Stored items

════

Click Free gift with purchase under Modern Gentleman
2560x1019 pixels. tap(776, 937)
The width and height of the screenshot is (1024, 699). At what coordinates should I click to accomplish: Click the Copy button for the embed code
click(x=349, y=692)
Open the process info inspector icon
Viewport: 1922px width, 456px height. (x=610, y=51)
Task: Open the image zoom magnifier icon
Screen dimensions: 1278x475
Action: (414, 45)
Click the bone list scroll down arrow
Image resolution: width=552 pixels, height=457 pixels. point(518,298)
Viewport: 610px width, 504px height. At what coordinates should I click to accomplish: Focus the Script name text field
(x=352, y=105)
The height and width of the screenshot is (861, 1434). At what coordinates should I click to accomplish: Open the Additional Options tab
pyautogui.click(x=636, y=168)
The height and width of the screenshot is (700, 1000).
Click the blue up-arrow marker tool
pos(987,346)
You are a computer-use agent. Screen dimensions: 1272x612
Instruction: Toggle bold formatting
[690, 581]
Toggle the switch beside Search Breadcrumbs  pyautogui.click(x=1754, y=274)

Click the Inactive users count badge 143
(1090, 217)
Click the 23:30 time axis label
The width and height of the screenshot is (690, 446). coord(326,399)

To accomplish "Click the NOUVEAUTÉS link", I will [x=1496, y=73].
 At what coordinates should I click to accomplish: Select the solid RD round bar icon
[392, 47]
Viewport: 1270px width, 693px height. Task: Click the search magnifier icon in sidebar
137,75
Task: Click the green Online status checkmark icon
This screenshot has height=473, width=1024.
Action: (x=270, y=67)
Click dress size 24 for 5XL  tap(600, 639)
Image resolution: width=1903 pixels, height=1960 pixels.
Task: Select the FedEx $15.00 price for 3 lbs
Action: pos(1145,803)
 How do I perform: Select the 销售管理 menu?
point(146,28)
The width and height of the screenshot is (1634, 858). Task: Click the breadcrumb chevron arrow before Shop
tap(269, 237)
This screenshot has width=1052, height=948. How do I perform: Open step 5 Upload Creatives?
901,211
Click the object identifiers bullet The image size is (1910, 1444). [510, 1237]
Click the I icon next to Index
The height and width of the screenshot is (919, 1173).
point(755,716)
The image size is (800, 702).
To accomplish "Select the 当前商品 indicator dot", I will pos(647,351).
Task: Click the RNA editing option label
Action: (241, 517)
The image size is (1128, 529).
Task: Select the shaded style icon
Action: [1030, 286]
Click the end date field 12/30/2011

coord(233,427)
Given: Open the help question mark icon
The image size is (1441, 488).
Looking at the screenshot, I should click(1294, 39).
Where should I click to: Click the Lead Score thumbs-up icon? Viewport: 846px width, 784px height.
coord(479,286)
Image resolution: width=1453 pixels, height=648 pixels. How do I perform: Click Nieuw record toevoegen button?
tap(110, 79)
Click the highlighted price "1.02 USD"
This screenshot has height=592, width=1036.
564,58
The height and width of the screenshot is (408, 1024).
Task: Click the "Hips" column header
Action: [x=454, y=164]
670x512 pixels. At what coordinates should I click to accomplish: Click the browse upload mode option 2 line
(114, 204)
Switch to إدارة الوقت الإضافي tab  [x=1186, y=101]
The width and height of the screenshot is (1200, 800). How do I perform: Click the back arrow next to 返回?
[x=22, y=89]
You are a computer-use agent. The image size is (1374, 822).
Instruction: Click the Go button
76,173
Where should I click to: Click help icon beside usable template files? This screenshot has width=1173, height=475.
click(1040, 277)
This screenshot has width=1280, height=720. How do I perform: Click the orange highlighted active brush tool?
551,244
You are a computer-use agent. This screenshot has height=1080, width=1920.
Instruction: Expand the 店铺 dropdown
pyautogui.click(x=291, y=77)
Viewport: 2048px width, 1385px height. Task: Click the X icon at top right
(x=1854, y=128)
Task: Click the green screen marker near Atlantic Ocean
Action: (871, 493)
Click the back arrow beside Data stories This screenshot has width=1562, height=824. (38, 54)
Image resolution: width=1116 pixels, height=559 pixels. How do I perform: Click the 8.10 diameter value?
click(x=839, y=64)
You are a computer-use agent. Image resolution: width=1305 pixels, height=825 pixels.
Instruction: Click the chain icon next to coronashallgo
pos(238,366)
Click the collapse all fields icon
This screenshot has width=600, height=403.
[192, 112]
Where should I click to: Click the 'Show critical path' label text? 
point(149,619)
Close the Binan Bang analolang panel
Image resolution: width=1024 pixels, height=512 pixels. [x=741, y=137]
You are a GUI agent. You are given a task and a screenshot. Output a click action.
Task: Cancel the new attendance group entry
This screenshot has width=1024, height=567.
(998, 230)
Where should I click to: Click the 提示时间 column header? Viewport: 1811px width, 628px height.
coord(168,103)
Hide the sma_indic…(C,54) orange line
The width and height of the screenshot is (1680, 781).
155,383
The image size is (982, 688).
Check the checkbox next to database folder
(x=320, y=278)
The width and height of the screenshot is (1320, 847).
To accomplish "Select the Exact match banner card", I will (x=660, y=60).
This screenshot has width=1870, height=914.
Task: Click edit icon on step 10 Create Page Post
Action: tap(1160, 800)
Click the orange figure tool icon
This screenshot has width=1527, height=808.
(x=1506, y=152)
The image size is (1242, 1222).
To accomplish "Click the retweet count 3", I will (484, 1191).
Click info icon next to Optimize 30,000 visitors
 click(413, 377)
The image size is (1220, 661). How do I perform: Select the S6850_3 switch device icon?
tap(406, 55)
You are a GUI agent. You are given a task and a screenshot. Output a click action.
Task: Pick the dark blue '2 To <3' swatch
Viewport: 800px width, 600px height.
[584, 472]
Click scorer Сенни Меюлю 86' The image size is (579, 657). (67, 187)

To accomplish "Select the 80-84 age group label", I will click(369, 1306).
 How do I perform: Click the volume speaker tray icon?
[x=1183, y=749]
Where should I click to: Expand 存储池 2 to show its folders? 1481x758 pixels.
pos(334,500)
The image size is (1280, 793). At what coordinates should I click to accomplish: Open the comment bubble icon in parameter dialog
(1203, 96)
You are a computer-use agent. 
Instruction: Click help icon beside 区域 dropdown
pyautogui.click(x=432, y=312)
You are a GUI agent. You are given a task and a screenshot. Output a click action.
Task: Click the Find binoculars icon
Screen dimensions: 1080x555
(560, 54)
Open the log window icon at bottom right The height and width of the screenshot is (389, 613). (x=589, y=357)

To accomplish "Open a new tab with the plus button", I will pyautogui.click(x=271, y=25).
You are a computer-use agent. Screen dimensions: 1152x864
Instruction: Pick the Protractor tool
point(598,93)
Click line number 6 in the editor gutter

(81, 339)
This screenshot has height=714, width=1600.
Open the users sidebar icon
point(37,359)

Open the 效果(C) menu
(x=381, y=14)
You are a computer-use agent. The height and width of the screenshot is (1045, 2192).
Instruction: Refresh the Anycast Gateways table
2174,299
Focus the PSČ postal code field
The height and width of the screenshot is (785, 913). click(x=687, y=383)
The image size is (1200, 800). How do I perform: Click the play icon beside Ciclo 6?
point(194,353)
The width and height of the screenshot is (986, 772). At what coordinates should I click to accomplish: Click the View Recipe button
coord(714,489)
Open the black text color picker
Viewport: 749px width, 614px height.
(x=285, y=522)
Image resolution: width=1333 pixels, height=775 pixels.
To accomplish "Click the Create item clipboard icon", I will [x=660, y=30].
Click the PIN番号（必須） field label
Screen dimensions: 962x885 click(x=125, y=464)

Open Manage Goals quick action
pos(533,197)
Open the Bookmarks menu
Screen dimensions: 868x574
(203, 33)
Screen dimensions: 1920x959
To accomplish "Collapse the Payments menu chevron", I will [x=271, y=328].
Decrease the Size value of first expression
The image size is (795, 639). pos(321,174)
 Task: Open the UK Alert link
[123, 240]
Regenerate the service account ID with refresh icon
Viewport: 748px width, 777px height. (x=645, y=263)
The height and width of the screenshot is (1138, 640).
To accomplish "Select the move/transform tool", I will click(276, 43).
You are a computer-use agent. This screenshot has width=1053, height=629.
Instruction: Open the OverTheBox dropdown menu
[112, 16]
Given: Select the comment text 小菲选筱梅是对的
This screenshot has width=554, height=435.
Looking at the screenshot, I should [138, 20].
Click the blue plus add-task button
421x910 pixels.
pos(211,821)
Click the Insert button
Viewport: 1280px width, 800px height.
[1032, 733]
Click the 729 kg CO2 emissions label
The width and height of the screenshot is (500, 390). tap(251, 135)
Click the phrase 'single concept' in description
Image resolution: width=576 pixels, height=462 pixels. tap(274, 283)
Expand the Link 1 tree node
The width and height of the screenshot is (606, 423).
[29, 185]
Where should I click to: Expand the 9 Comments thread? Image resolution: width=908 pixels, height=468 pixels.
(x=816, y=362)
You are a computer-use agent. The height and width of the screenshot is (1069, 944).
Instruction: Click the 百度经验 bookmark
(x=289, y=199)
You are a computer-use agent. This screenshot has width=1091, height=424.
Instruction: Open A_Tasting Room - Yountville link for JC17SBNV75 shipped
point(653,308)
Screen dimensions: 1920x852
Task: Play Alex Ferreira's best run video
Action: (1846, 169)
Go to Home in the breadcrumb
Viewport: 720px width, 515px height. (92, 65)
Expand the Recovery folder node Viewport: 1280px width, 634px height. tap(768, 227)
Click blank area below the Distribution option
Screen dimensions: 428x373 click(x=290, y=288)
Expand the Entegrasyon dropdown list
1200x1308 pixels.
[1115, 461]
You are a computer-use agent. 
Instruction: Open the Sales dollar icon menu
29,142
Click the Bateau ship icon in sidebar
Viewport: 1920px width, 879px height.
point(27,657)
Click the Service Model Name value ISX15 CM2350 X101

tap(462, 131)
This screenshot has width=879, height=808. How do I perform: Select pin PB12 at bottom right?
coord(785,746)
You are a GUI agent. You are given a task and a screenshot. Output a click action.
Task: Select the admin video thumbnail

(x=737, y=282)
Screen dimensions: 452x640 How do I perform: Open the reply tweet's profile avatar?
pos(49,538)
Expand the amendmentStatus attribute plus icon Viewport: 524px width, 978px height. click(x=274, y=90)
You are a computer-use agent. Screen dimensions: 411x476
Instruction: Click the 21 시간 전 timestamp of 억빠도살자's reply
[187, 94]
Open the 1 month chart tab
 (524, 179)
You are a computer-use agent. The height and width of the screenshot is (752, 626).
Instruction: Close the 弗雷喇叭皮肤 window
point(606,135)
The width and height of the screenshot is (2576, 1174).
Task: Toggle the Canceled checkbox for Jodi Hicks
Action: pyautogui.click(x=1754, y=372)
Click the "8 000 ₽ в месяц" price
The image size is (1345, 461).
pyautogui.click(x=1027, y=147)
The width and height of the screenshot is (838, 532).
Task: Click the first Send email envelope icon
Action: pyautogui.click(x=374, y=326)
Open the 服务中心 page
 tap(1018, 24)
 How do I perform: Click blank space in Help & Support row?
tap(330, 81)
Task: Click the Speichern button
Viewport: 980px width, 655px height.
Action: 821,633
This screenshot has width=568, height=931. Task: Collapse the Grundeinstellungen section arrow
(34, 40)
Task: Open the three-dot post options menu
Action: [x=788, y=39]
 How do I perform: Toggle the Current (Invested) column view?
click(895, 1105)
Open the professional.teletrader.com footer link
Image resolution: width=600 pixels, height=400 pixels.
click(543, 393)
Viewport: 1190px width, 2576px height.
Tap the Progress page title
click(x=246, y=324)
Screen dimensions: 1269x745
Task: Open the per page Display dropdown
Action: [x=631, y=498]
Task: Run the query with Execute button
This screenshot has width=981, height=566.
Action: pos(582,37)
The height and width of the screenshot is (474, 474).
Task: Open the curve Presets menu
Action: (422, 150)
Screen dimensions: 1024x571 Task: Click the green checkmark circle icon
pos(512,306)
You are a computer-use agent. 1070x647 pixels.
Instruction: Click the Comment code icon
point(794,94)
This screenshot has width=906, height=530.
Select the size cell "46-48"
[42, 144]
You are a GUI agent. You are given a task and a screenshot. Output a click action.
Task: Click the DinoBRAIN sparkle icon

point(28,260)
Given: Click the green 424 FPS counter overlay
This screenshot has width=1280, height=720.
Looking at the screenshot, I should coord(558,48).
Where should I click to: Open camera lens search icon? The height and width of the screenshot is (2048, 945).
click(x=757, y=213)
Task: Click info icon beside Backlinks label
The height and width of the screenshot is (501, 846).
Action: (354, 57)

════

= Task description =
Count up the lines above that include the string "node" and report nothing but that number.

= The answer =
2